• REQUIREMENT:
Rewrite the lines starting at the one containing "Expand the 2.5 Flash model dropdown" and ending at the one containing "tap(673, 647)". Swap "dropdown list" for "drop-down menu" and leave everything else as it is.

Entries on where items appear
━━━━━━━━━━━━━━━━━━━━━━━━━━━━━━
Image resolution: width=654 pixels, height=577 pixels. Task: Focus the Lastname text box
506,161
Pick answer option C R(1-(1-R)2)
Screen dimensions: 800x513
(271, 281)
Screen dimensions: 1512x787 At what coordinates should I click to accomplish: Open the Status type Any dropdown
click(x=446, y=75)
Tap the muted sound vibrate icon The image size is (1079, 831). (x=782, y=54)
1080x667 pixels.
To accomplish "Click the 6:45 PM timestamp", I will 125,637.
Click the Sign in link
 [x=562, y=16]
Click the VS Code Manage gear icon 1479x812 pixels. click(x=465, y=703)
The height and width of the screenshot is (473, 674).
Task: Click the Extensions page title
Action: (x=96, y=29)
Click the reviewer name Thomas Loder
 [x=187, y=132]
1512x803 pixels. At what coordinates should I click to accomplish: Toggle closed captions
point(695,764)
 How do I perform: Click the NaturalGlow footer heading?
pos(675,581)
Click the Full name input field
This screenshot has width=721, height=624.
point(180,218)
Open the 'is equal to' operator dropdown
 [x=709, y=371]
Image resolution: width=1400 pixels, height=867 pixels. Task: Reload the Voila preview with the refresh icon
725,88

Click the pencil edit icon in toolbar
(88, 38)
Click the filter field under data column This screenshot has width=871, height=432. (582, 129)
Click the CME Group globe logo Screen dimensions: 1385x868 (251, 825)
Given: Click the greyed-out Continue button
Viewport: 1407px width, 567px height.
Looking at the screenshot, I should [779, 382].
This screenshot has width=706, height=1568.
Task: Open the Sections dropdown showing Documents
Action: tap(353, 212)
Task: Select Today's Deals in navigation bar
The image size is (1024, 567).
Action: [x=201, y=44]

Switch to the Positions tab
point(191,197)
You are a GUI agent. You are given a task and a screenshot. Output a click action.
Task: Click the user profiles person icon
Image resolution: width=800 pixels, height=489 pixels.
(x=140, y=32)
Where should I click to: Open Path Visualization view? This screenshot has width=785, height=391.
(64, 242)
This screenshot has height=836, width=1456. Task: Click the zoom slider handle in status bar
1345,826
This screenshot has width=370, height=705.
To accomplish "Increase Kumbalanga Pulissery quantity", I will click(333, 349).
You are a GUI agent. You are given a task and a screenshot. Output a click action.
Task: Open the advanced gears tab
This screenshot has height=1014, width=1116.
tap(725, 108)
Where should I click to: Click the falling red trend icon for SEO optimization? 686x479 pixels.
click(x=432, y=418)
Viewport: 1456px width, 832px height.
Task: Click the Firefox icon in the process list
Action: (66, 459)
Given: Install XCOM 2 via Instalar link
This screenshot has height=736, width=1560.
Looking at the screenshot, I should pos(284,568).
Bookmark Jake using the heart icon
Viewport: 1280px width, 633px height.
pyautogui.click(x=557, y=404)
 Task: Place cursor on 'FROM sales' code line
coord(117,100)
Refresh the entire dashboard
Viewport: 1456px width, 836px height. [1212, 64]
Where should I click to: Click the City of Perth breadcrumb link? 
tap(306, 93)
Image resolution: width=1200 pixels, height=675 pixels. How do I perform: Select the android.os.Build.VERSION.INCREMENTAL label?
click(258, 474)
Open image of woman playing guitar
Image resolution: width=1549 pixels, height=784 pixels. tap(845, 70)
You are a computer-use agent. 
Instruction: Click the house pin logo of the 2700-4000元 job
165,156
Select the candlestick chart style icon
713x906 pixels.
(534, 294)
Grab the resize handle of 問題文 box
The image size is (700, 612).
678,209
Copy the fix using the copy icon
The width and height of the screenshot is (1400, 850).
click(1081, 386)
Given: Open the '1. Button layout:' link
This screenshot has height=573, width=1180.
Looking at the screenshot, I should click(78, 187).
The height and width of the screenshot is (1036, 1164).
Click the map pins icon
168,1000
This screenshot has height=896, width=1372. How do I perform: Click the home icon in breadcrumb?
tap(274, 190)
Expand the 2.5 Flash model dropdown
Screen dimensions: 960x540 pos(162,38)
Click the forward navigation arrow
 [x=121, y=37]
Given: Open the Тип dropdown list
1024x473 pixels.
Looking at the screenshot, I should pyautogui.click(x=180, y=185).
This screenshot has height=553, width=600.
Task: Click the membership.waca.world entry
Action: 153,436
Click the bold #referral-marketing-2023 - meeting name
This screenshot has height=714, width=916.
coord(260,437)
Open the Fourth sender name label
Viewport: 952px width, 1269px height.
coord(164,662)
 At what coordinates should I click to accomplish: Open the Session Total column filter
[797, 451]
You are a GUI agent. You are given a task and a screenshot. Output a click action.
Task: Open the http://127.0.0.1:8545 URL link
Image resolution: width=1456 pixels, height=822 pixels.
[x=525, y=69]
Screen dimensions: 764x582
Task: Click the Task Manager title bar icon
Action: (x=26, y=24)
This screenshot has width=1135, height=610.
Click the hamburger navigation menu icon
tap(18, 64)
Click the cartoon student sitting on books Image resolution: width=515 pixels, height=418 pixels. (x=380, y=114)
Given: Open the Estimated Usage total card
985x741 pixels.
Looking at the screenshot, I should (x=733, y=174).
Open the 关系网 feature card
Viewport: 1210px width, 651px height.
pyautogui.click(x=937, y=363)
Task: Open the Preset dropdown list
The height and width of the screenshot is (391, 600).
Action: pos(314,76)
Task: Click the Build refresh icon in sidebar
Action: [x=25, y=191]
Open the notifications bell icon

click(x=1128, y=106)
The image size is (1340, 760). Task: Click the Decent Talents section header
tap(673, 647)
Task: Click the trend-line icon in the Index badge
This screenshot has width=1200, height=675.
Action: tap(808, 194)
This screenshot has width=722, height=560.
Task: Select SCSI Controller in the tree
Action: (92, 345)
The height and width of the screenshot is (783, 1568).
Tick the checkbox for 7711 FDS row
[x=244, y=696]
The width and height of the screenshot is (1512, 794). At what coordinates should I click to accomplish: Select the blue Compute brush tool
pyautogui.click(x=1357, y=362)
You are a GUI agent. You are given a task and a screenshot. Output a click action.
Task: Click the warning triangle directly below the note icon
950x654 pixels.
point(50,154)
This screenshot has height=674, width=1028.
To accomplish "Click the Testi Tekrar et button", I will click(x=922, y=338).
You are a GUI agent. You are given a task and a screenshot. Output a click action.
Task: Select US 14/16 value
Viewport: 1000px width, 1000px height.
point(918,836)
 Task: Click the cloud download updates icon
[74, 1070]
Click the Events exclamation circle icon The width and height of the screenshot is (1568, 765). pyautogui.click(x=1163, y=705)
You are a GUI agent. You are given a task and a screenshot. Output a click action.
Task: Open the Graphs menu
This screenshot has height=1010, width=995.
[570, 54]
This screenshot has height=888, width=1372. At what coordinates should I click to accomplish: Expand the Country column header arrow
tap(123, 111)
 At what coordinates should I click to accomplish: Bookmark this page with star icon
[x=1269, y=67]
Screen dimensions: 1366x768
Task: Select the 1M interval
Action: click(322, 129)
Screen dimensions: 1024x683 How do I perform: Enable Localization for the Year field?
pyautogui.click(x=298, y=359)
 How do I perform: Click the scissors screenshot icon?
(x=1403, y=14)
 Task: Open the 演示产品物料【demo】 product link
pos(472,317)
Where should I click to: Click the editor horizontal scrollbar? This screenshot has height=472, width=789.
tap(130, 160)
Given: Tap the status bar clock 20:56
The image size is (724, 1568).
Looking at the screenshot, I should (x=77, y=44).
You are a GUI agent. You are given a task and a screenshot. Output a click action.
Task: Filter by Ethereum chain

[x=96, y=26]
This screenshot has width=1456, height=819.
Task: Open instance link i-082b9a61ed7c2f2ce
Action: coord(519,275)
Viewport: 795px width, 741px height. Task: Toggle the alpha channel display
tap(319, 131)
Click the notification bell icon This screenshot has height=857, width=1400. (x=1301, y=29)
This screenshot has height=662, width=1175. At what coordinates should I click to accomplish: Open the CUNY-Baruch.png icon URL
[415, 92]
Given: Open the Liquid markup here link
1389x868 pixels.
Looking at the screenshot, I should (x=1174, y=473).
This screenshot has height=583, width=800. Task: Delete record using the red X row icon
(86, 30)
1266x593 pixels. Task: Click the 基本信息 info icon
━━━━━━━━━━━━━━━━━━━━━━━━━━━━━━
• RESPONSE:
Expand the 2.5 Flash model dropdown
Screen dimensions: 960x540 pos(162,38)
Click the forward navigation arrow
 [x=121, y=37]
Given: Open the Тип drop-down menu
1024x473 pixels.
Looking at the screenshot, I should pyautogui.click(x=180, y=185).
This screenshot has height=553, width=600.
Task: Click the membership.waca.world entry
Action: 153,436
Click the bold #referral-marketing-2023 - meeting name
This screenshot has height=714, width=916.
coord(260,437)
Open the Fourth sender name label
Viewport: 952px width, 1269px height.
coord(164,662)
 At what coordinates should I click to accomplish: Open the Session Total column filter
[797, 451]
You are a GUI agent. You are given a task and a screenshot. Output a click action.
Task: Open the http://127.0.0.1:8545 URL link
Image resolution: width=1456 pixels, height=822 pixels.
[x=525, y=69]
Screen dimensions: 764x582
Task: Click the Task Manager title bar icon
Action: (x=26, y=24)
This screenshot has width=1135, height=610.
Click the hamburger navigation menu icon
tap(18, 64)
Click the cartoon student sitting on books Image resolution: width=515 pixels, height=418 pixels. (x=380, y=114)
Given: Open the Estimated Usage total card
985x741 pixels.
Looking at the screenshot, I should (x=733, y=174).
Open the 关系网 feature card
Viewport: 1210px width, 651px height.
pyautogui.click(x=937, y=363)
Task: Open the Preset drop-down menu
The height and width of the screenshot is (391, 600).
Action: pos(314,76)
Task: Click the Build refresh icon in sidebar
Action: [x=25, y=191]
Open the notifications bell icon

click(x=1128, y=106)
The image size is (1340, 760). Task: Click the Decent Talents section header
tap(673, 647)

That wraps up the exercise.